Vector Slicer¶
VectorSlicer feature selection, which takes a feature vector and outputs a new feature vector with a sub-array of the original features. It is useful for extracting features from a vector column
Type¶
ml-transformer
Class¶
fire.nodes.ml.NodeVectorSlicer
Fields¶
Name |
Title |
Description |
|---|---|---|
inputCol |
Features Column |
The features column name |
outputCol |
Output Column |
The output column name |
indices |
Indices |
comma seprated |
names |
Names |
The output column name |
Details¶
VectorSlicer is a transformer that takes a feature vector and outputs a new feature vector with a sub-array of the original features.
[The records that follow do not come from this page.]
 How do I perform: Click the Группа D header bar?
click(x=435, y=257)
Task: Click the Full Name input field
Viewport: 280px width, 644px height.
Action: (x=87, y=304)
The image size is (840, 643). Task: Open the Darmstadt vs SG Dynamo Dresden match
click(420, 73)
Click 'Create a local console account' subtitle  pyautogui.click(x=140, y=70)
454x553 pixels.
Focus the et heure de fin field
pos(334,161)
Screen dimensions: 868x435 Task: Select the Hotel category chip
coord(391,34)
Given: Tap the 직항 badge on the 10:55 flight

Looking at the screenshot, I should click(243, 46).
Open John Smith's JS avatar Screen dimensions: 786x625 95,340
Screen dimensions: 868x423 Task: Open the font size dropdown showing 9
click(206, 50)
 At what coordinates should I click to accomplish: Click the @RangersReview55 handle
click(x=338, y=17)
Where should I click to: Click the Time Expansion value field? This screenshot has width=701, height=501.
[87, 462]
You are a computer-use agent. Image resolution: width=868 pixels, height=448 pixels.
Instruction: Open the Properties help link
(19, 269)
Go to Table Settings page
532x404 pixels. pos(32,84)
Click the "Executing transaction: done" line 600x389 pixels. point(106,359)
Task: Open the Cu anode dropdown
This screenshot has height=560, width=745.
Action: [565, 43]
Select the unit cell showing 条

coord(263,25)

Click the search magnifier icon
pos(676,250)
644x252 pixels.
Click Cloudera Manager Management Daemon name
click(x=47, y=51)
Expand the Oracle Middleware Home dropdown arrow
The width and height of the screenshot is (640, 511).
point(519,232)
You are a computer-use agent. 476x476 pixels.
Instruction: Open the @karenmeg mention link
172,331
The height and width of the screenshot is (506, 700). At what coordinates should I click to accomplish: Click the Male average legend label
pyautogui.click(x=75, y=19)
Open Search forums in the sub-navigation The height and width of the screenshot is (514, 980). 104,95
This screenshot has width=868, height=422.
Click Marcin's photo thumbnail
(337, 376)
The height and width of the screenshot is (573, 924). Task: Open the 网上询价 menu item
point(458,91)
It is useful for extracting features from a vector column.
VectorSlicer accepts a vector column with specified indices, then outputs a new vector column whose values are selected via those indices.
More details are available at : http://spark.apache.org/docs/latest/ml-features.html#vectorslicer
Examples¶
The below example is available at : http://spark.apache.org/docs/latest/ml-features.html#vectorslicer¶
import java.util.Arrays
import org.apache.spark.ml.attribute.{Attribute, AttributeGroup, NumericAttribute}
import org.apache.spark.ml.feature.VectorSlicer
import org.apache.spark.ml.linalg.Vectors
import org.apache.spark.sql.Row
import org.apache.spark.sql.types.StructType
val data = Arrays.asList(Row(Vectors.dense(-2.0, 2.3, 0.0)))
val defaultAttr = NumericAttribute.defaultAttr
val attrs = Array(“f1”, “f2”, “f3”).map(defaultAttr.withName)
val attrGroup = new AttributeGroup(“userFeatures”, attrs.asInstanceOf[Array[Attribute]])
val dataset = spark.createDataFrame(data, StructType(Array(attrGroup.toStructField())))
val slicer = new VectorSlicer().setInputCol(“userFeatures”).setOutputCol(“features”)
slicer.setIndices(Array(1)).setNames(Array(“f3”))
// or slicer.setIndices(Array(1, 2)), or slicer.setNames(Array(“f2”, “f3”))
val output = slicer.transform(dataset)
println(output.select(“userFeatures”, “features”).first())